Die „Homöopathen ohne Grenzen" sind ein Verein von selbsternannten Weltenrettern, der analog zu den „Ärzten ohne Grenzen" die Segnungen der Homöopathie in Krisengebiete und medizinisch unterversorgte Länder wie Sierra Leone tragen will. Dabei ist nicht erst seit gestern mehr als hinreichend belegt, dass die Wirksamkeit von Homöopathika nicht über die eines Placebos hinausgeht, und Heilpraktiker_innen in unserem Kulturkreis bestenfalls die Rolle von verloren gegangenen schamanistischen Traditionen übernommen haben. Sie füllen eine Lücke in unserem kosten- und zeitoptimierten Gesundheitssystem: Sie decken den Bedarf an Zuwendung zum Patienten, und geben einem das Gefühl, ein Stück weit die Kontrolle über seinen Körper zurückzuerlangen. Zur Beeinflussung der Wahrnehmung des eigenen Krankheitszustandes und bei psychosomatischen Erkrankungen können Verfahren, die über den Glauben wirken, sicher gute Dienste leisten. Aber Homöopathie kann lebensgefährlich werden, wenn man ihre Grenzen nicht kennt.
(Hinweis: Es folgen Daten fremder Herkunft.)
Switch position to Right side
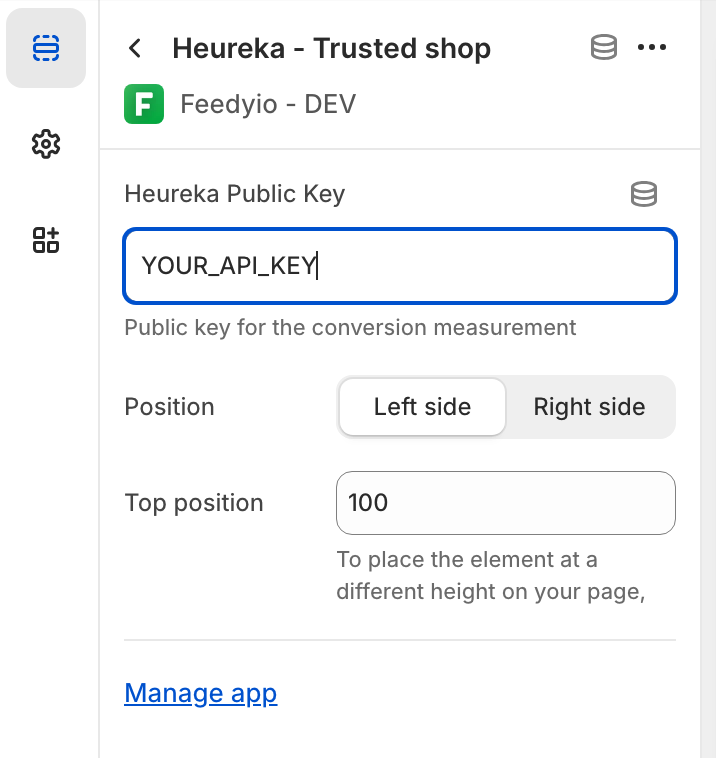The image size is (716, 758). [589, 407]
Das Lindern von Zivilisations-Wehwehchen und den Befindlichkeiten des überfressenen Mitteleuropäers ist nämlich etwas anderes als die Versorgung von Kriegsverletzten, Malaria- oder AIDS-Kranken. Hierzulande behauptet nicht einmal der Deutsche Zentralverein der homöopatischen Ärzte, dass man mit Globuli schwerwiegende Erkrankungen wie Krebs oder AIDS heilen kann: „Von homöopathischen Ärzten in Deutschland wird die Homöopathie derzeit nur begleitend zur konventionellen HIV-Therapie eingesetzt", wird Curt Kösters, zweiter Vorsitzender des DZVhÄ zitiert. Die Homöopathen ohne Grenzen scheinen das aber etwas anders zu sehen. Sie arbeiten mit Jeremy Sherr zusammen, der ernsthaft glaubt, mit Homöopathie heilen zu können.
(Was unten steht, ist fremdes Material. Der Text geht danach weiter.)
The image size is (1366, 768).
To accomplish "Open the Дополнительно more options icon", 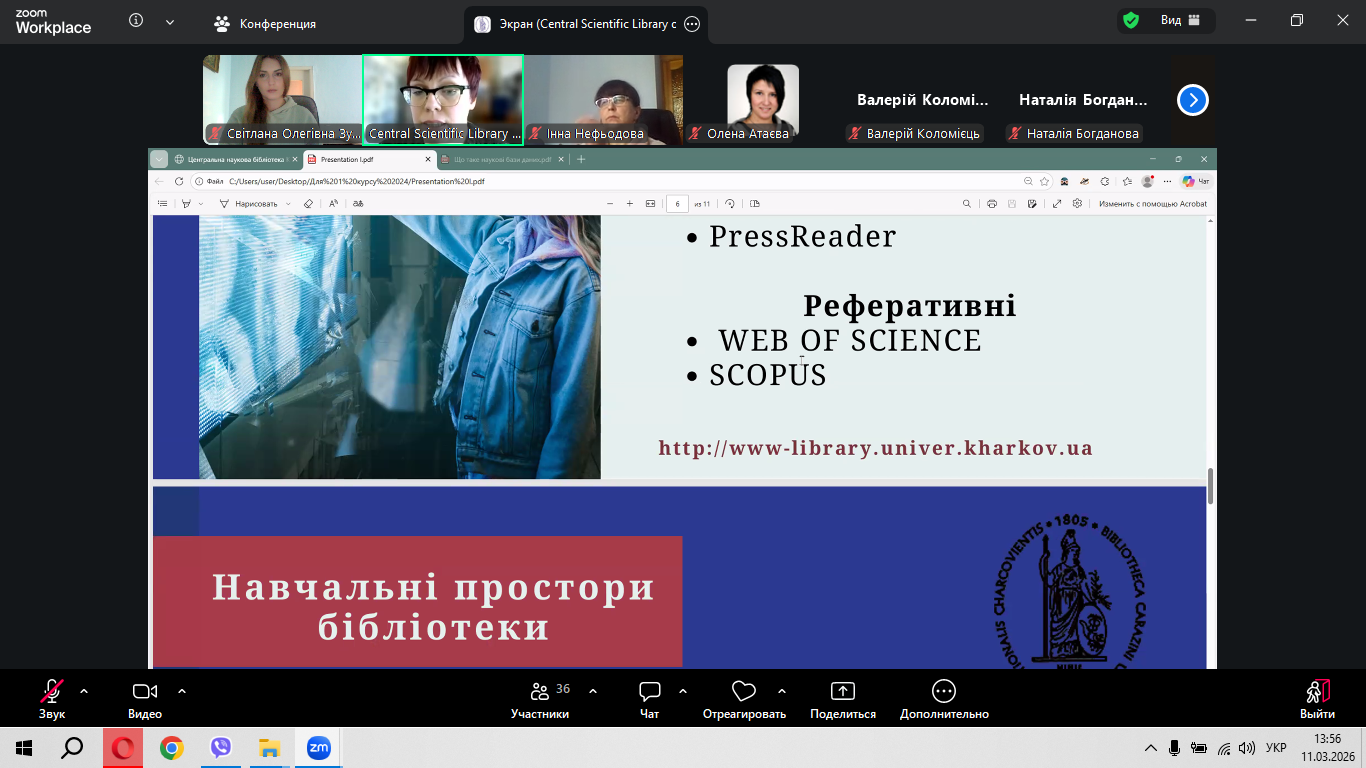I will 943,692.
In einem Newsletter berichten sie begeistert:

Jeremy Sherr ist vor Jahren (...) nach Tansania gezogen, um dort die Menschen mit HIV/Aids zu behandeln. Auf Grund seiner langjährigen Erfahrung mit dieser Erkrankung kommt er zu dem Schluss, dass die AIDS-Erkrankung ein eigenständiges Miasma darstellt. Entsprechend Hahnemanns Vorgehensweise bei der Entwicklung des miasmatischen Konzeptes [Anmerkung: Verdünnungen von Körper- oder Wundflüssigkeiten von den jeweiligen Erkrankten] stellt er Symptomenreihen zusammen und sucht die geeigneten homöopatischen Arzneien.

Telepolis berichtet darüber hinaus, dass Sherr hinter vorgehaltener Hand ganz unverfroren behauptet, AIDS nur mit Homöopathika heilen zu können, das aber nicht laut sagen dürfe. Ganz ähnlich steht es vermutlich auch um die Homöopathen ohne Grenzen. Es ist leicht vorstellbar, dass der nach außen hin repräsentierte Standpunkt maßgeblich von der Überzeigung der Aktivisten abweicht.

Der geschätzte Bloggerkollege Jörg Rings hinterfragt die Gemeinnützigkeit des Vereins und bezeichnet das Treiben der Wunderheiler in einem Brief an das zuständige Finanzamt als „gemeingefährlich" und rief dazu auf, weitere Protestbriefe zu verfassen und über diesen Mißstand zu berichten. Ich finde, das ist eine gute Idee. Die Aktivitäten der Homöopathen ohne Grenzen richten ohnehin schon genug Schaden in der Welt an, sie sollten dafür nicht noch belohnt werden, wenn man ihnen schon nicht das Handwerk legen kann.